Crane, Gregory (1987) "Bees without Honey, and Callimachean Taste" AJP 108: 399-403.
This short note offers a reconsideration of a reading of a couple lines of the Greek poet Callimachus. Because of comparable information from Aristotle (that bees love pure water and dew), the priestess of Demeter, once believed to be called "Bees" but to be maidens, were probably bees. Where Callimachus truly innovates, however, is in the idea that the bees are bringing water and not honey. It is the purity of the water that matters and, in this metapoetic passage, the purity of Callimachus' poetry is what is emphasized, as opposed to its sweetness. Crane provides a lengthy and useful catalogue of Greek sources that mention connections between honey, bees, and poetry.
Jones, John Ellis (1976) "Hives and Honey of Hymettus: Beekeeping in Ancient Greece" Archaeology 29: 80-91
Jones' piece shows archaeological analysis in action. Having dug earlier in his career at Vari (in the foothills of Mt. Hymettus), his team had discovered a type of coarse terracotta pot that seemed to them to be peculiar. The inside of the pots were combed on a certain area and there were extension "rings" that were similarly made and combed. Looking at parallels from the previous 30 years and especially from the area, Jones determined these were ancient beehives. Once he struck upon this idea, he found modern parallels in places like Cyprus and Paros. Chemical analysis revealed the presence of beeswax on the combed sherds.
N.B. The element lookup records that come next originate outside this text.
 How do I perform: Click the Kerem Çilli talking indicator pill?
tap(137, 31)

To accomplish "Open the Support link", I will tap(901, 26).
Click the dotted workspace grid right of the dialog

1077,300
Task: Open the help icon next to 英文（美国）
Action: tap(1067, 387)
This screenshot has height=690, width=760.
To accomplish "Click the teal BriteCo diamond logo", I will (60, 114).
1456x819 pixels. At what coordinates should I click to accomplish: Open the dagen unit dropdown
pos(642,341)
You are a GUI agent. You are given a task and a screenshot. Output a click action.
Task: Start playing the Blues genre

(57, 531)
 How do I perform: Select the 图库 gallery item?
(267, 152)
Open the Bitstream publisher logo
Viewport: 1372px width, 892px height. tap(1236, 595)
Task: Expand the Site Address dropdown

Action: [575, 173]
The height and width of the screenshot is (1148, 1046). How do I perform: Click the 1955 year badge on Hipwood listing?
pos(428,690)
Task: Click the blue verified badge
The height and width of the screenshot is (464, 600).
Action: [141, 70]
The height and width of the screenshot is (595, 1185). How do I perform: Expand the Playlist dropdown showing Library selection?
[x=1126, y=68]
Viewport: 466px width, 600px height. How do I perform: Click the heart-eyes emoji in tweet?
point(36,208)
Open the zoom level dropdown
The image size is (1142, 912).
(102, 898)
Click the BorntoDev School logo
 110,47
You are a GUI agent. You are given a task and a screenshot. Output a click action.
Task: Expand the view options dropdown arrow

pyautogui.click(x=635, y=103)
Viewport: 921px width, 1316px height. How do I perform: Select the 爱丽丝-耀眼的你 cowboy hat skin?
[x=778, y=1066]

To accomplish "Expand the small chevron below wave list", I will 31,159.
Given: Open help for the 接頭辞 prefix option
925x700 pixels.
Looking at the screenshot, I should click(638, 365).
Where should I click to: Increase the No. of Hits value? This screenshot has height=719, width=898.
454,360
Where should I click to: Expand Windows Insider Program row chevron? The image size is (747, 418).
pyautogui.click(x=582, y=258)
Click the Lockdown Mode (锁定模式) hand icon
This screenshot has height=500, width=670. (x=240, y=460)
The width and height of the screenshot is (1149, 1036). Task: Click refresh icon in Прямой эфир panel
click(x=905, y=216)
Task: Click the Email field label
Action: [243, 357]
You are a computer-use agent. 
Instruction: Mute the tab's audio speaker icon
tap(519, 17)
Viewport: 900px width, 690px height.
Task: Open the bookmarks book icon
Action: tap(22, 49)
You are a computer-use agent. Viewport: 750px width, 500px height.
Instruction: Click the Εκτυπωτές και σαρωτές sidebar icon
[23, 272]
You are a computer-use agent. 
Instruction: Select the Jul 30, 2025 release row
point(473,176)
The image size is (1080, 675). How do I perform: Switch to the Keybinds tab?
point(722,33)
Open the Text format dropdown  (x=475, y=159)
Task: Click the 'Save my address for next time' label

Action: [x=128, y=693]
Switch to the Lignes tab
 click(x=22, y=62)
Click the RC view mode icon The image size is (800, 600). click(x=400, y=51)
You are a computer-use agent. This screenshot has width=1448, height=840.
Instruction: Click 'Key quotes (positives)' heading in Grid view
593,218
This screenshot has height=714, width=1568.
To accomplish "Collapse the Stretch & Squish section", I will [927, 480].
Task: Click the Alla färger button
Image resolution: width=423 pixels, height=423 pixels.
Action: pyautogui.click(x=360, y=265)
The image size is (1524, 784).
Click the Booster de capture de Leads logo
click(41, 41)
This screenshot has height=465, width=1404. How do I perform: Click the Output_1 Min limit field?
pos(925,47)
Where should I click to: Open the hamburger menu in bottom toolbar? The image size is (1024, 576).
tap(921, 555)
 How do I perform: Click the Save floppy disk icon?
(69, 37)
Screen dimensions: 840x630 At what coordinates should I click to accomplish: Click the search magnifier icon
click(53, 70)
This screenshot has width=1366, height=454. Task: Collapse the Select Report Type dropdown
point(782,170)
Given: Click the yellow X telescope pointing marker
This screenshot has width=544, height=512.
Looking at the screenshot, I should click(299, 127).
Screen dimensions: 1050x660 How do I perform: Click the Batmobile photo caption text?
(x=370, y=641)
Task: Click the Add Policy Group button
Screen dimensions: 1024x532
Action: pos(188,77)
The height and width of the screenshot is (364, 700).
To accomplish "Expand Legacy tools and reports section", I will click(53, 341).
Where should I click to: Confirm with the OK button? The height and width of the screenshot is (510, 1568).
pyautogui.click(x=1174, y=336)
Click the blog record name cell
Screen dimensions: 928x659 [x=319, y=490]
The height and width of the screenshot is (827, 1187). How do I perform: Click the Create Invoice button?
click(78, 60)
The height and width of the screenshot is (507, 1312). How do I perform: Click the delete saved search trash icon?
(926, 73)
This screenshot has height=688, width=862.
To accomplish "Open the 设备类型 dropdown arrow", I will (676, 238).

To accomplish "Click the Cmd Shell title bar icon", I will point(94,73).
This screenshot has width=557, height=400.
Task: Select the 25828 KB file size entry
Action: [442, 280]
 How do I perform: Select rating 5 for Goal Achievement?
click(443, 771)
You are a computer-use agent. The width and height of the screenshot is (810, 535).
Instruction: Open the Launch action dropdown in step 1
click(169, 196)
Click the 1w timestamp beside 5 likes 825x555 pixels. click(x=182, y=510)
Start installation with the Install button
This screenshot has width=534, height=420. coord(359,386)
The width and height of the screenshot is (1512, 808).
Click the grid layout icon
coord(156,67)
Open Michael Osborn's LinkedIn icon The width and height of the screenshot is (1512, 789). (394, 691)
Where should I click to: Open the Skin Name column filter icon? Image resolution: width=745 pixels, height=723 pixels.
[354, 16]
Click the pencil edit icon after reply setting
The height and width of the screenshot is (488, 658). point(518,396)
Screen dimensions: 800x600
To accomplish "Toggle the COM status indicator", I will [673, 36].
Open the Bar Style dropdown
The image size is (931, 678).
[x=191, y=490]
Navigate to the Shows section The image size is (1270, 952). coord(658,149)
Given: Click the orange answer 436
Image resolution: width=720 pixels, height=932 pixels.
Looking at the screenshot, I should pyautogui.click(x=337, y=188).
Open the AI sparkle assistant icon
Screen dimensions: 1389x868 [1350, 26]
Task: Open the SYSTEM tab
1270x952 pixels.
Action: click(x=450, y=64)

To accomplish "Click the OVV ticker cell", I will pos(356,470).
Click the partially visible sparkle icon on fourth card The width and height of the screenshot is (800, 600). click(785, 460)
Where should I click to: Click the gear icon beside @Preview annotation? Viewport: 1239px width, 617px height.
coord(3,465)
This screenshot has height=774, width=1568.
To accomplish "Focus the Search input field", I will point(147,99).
While most of the pottery at Vari was fragmentary, whole examples were then found in 1971 as part of a burial for a young boy: "It is likely that the boy who was buried in the pots was the child of a local peasant family; his kinsfolk either buried him in old discarded hives or else sacrificed two of their working hives to give him the best coffin which they could afford" (91).
Kritsky, Gene (2017) "Beekeeping from Antiquity Through the Middle Ages" The Annual Review of Entomology 62: 249-64.
This article covers some of the same ground as Crane, but in a shorter and more digestible fashion. Horizontal ceramic hives are found throughout the Mediterranean and the author writes how some of these hives were "repurposed as coffins for young children" (p. 251), drawing upon a burial in Attica. It is surprising to me that we have not found hives like this in Pompeii and Herculaneum. Other hives made of wicker or wood were employed and could even be moved to maximize yield - Pliny describes how hives were moved by boat to better sites. Kritsky shows how beeswax and honey were major commodities in the Middle Ages and humorously points out that hives were sometimes used as weapons in siege warfare, being thrown over the walls to torment defenders. He also gives a nice summary of illuminated manuscripts that show bees and beekeeping. Kritsky also offers limited coverage of ancient beekeeping in Asia and Mesoamerica.